Request: Could you rewrite the material below, substituting "Window size" for "Viewport" wherever it occurs and keeping all other text the same?

(Some records)
.....
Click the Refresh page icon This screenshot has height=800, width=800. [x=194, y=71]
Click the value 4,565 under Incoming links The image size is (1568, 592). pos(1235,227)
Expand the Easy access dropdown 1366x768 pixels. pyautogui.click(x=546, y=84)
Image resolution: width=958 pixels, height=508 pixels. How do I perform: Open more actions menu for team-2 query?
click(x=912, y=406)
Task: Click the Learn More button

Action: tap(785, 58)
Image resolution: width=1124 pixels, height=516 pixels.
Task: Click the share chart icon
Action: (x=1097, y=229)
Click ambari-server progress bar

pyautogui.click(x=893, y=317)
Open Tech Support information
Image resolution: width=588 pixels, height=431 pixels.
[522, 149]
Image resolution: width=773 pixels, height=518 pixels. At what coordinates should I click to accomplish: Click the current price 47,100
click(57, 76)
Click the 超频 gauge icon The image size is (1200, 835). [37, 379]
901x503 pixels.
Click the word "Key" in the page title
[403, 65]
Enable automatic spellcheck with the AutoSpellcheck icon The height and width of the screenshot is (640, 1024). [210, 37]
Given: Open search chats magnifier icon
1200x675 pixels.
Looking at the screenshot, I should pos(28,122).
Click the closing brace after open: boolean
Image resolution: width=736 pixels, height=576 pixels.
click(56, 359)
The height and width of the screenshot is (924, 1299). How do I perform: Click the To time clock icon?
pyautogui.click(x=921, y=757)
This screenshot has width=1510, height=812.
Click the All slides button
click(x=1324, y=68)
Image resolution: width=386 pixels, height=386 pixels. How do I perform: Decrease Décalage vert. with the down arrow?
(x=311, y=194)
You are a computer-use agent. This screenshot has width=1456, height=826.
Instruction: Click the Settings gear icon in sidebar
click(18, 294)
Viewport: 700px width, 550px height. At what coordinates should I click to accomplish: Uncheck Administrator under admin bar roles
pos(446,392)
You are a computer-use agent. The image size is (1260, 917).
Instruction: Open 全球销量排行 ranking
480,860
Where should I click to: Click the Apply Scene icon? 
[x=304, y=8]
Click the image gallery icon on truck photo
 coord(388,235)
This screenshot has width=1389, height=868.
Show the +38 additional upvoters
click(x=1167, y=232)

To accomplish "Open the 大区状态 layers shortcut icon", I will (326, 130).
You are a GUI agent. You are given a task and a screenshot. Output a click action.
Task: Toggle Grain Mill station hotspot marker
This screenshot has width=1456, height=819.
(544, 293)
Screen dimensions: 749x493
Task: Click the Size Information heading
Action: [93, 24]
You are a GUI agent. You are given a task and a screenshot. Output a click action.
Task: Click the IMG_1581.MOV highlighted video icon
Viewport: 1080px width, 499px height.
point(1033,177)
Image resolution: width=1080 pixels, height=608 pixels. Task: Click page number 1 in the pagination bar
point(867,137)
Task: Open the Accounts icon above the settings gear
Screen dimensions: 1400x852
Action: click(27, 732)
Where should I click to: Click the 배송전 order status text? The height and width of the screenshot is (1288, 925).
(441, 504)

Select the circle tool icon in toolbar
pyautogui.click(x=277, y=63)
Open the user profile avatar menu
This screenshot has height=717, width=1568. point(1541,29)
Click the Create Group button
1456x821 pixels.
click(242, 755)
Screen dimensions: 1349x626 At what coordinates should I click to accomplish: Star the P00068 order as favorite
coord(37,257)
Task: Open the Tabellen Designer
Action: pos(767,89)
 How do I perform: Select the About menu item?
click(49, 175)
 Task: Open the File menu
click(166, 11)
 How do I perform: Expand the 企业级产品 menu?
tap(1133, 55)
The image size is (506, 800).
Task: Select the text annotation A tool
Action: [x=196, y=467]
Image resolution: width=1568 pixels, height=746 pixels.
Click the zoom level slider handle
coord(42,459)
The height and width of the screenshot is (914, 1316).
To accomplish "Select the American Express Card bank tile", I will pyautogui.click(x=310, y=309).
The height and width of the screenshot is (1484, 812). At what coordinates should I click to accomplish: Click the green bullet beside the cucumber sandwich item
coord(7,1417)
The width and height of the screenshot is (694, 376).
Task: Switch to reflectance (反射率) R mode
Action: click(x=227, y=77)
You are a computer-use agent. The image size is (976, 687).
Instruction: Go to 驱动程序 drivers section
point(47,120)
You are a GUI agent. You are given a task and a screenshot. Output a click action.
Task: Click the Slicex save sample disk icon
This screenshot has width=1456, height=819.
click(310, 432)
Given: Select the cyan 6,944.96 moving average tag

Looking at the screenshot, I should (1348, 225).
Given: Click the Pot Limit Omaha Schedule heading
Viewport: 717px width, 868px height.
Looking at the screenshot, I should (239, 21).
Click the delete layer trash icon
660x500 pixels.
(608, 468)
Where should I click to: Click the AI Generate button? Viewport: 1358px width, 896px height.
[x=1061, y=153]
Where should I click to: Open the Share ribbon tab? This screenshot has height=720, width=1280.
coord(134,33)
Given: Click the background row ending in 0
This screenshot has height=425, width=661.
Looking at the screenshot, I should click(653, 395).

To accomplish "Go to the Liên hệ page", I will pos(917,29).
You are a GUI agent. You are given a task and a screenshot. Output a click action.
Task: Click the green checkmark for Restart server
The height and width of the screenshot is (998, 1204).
.....
Correct answer:
Click the Refresh page icon This screenshot has height=800, width=800. [x=194, y=71]
Click the value 4,565 under Incoming links The image size is (1568, 592). pos(1235,227)
Expand the Easy access dropdown 1366x768 pixels. pyautogui.click(x=546, y=84)
Image resolution: width=958 pixels, height=508 pixels. How do I perform: Open more actions menu for team-2 query?
click(x=912, y=406)
Task: Click the Learn More button

Action: tap(785, 58)
Image resolution: width=1124 pixels, height=516 pixels.
Task: Click the share chart icon
Action: (x=1097, y=229)
Click ambari-server progress bar

pyautogui.click(x=893, y=317)
Open Tech Support information
Image resolution: width=588 pixels, height=431 pixels.
[522, 149]
Image resolution: width=773 pixels, height=518 pixels. At what coordinates should I click to accomplish: Click the current price 47,100
click(57, 76)
Click the 超频 gauge icon The image size is (1200, 835). [37, 379]
901x503 pixels.
Click the word "Key" in the page title
[403, 65]
Enable automatic spellcheck with the AutoSpellcheck icon The height and width of the screenshot is (640, 1024). [210, 37]
Given: Open search chats magnifier icon
1200x675 pixels.
Looking at the screenshot, I should pos(28,122).
Click the closing brace after open: boolean
Image resolution: width=736 pixels, height=576 pixels.
click(56, 359)
The height and width of the screenshot is (924, 1299). How do I perform: Click the To time clock icon?
pyautogui.click(x=921, y=757)
This screenshot has width=1510, height=812.
Click the All slides button
click(x=1324, y=68)
Image resolution: width=386 pixels, height=386 pixels. How do I perform: Decrease Décalage vert. with the down arrow?
(x=311, y=194)
You are a computer-use agent. This screenshot has width=1456, height=826.
Instruction: Click the Settings gear icon in sidebar
click(18, 294)
Window size: 700px width, 550px height. At what coordinates should I click to accomplish: Uncheck Administrator under admin bar roles
pos(446,392)
You are a computer-use agent. The image size is (1260, 917).
Instruction: Open 全球销量排行 ranking
480,860
Where should I click to: Click the Apply Scene icon? 
[x=304, y=8]
Click the image gallery icon on truck photo
 coord(388,235)
This screenshot has width=1389, height=868.
Show the +38 additional upvoters
click(x=1167, y=232)

To accomplish "Open the 大区状态 layers shortcut icon", I will (326, 130).
You are a GUI agent. You are given a task and a screenshot. Output a click action.
Task: Toggle Grain Mill station hotspot marker
This screenshot has width=1456, height=819.
(544, 293)
Screen dimensions: 749x493
Task: Click the Size Information heading
Action: [93, 24]
You are a GUI agent. You are given a task and a screenshot. Output a click action.
Task: Click the IMG_1581.MOV highlighted video icon
Window size: 1080px width, 499px height.
point(1033,177)
Image resolution: width=1080 pixels, height=608 pixels. Task: Click page number 1 in the pagination bar
point(867,137)
Task: Open the Accounts icon above the settings gear
Screen dimensions: 1400x852
Action: click(27, 732)
Where should I click to: Click the 배송전 order status text? The height and width of the screenshot is (1288, 925).
(441, 504)

Select the circle tool icon in toolbar
pyautogui.click(x=277, y=63)
Open the user profile avatar menu
This screenshot has height=717, width=1568. point(1541,29)
Click the Create Group button
1456x821 pixels.
click(242, 755)
Screen dimensions: 1349x626 At what coordinates should I click to accomplish: Star the P00068 order as favorite
coord(37,257)
Task: Open the Tabellen Designer
Action: pos(767,89)
 How do I perform: Select the About menu item?
click(49, 175)
 Task: Open the File menu
click(166, 11)
 How do I perform: Expand the 企业级产品 menu?
tap(1133, 55)
The image size is (506, 800).
Task: Select the text annotation A tool
Action: [x=196, y=467]
Image resolution: width=1568 pixels, height=746 pixels.
Click the zoom level slider handle
coord(42,459)
The height and width of the screenshot is (914, 1316).
To accomplish "Select the American Express Card bank tile", I will pyautogui.click(x=310, y=309).
The height and width of the screenshot is (1484, 812). At what coordinates should I click to accomplish: Click the green bullet beside the cucumber sandwich item
coord(7,1417)
The width and height of the screenshot is (694, 376).
Task: Switch to reflectance (反射率) R mode
Action: click(x=227, y=77)
You are a computer-use agent. The image size is (976, 687).
Instruction: Go to 驱动程序 drivers section
point(47,120)
You are a GUI agent. You are given a task and a screenshot. Output a click action.
Task: Click the Slicex save sample disk icon
This screenshot has width=1456, height=819.
click(310, 432)
Given: Select the cyan 6,944.96 moving average tag

Looking at the screenshot, I should (1348, 225).
Given: Click the Pot Limit Omaha Schedule heading
Window size: 717px width, 868px height.
Looking at the screenshot, I should (239, 21).
Click the delete layer trash icon
660x500 pixels.
(608, 468)
Where should I click to: Click the AI Generate button? Window size: 1358px width, 896px height.
[x=1061, y=153]
Where should I click to: Open the Share ribbon tab? This screenshot has height=720, width=1280.
coord(134,33)
Given: Click the background row ending in 0
This screenshot has height=425, width=661.
Looking at the screenshot, I should click(653, 395).

To accomplish "Go to the Liên hệ page", I will pos(917,29).
You are a GUI agent. You are given a task and a screenshot. Output a click action.
Task: Click the green checkmark for Restart server
The height and width of the screenshot is (998, 1204).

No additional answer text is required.